The horse responded with a spurt of desperate speed. He had a way of handling a horse that the animal responded to with almost human sympathy and intelligence. He seemed to breathe his own will into the horse’s spirit. He flew over the ground, and reached the train just as the fireman cut off the water and the engineer tapped his bell to start.

He flung his horse’s rein over a hitching post that stood near the silent little station-house, rushed to the track, and sprang on the day coach as it passed.

He had intended to ride fifty miles on this train, see his sweetheart face to face—learn the truth from her own lips—and then return on the up-train. He hoped to ride back to Hambright before day and keep the fact of his trip a secret.

Now a new difficulty arose—a very simple one—that he had not thought of for a moment. She was in a Pullman sleeper of course, and asleep.

There were three sleepers, one for Atlanta, one for New Orleans, and one for Memphis. He hoped she was in the Atlanta sleeper as that was her destination, though if that were crowded in its lower berths she might be in either of the others. But how under heaven could he locate her? The porter probably would not know her.
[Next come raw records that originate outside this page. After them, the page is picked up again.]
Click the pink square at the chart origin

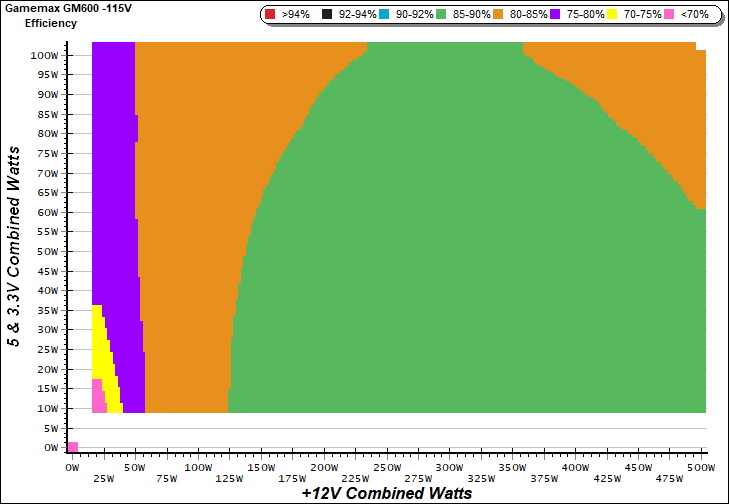point(72,446)
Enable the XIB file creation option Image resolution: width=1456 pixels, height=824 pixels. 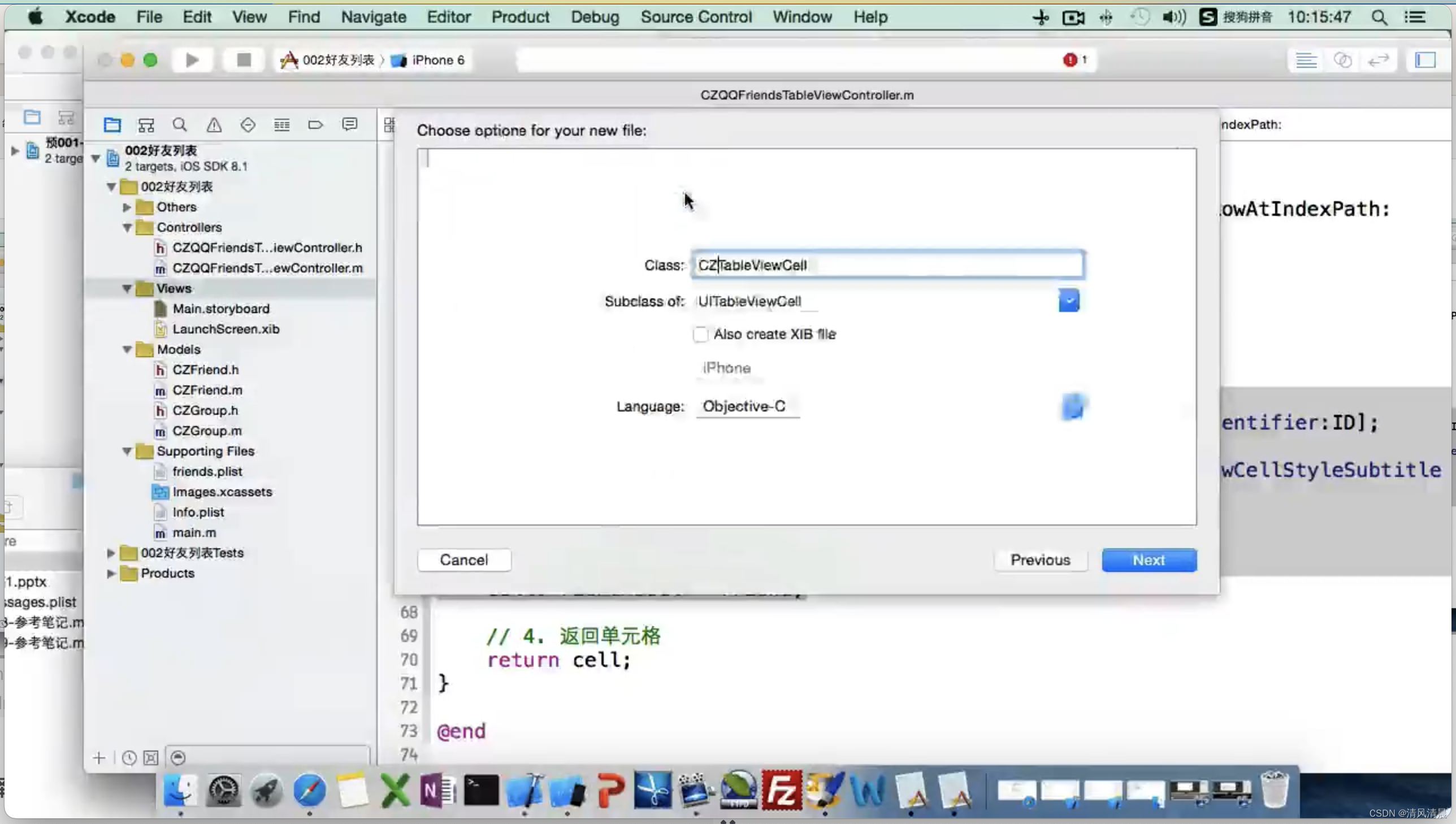point(700,333)
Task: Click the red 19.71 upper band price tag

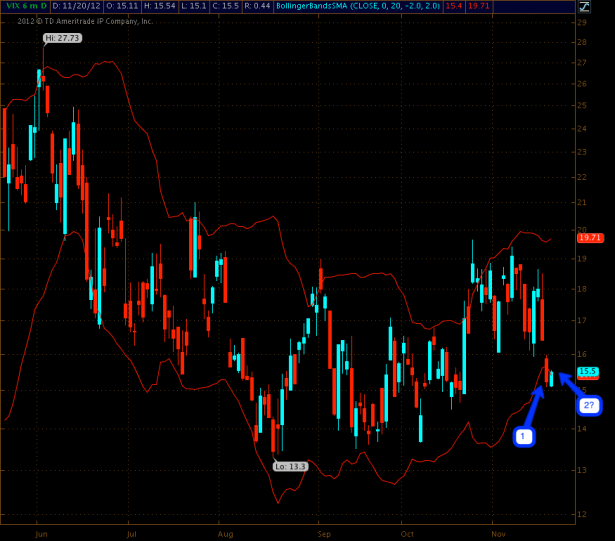Action: [x=590, y=238]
He was puzzled. The conductor approached and he paid his fare to the next stop, fifty miles.

“I’ve an important message for a passenger in one of these sleepers, Captain,” he exclaimed. “I have ridden across the mountains to catch the train here.”

“All right, sir,” said the genial conductor. “Go right in and deliver it. You look like you had a tussle to get here.”

“It was a close shave,” Gaston replied.

He stepped into the Atlanta sleeper and encountered the dusky potentate who presided over its aisles.